* Supplied information

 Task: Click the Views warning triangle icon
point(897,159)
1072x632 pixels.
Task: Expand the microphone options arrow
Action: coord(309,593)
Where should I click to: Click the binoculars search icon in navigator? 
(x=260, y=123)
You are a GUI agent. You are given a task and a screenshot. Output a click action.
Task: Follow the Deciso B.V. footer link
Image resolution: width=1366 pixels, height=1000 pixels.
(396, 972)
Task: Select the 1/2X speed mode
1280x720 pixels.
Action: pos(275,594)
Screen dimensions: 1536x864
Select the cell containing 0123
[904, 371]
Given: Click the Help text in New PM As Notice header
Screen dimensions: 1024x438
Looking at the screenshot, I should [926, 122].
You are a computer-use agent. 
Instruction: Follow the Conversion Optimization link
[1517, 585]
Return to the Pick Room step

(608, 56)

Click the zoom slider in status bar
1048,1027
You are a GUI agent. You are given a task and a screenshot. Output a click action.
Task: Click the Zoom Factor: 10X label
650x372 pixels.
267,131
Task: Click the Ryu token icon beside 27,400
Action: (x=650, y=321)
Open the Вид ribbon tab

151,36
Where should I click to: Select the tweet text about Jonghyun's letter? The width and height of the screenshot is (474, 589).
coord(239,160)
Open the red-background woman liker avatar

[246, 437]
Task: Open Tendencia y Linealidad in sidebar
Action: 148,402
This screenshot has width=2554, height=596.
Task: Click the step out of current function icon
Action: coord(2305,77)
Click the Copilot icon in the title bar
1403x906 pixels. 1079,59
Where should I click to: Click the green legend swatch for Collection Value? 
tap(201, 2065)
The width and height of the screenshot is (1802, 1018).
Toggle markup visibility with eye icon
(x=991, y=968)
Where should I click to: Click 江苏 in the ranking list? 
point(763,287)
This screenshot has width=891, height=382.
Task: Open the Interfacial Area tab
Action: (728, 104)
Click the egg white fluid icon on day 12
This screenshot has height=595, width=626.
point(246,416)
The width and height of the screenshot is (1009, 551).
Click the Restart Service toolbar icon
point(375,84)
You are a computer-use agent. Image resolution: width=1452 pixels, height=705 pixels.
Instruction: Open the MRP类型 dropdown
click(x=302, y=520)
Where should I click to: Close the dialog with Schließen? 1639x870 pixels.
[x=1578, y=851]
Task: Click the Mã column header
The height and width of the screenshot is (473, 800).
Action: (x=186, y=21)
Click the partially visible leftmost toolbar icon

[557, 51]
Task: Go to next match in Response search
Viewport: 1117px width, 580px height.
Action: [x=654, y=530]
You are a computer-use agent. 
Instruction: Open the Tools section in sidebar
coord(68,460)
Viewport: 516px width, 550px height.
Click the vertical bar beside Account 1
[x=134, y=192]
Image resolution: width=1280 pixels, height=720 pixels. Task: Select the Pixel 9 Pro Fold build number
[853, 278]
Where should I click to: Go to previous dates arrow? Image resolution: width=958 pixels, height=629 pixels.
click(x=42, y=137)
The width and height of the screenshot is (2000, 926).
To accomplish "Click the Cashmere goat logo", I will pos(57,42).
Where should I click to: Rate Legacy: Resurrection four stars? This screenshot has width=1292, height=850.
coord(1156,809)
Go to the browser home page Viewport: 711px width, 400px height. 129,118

* Task directions
From the material above, please return each line containing "header".

* Finished task
Given: Click the Help text in New PM As Notice header
Task: Click the Mã column header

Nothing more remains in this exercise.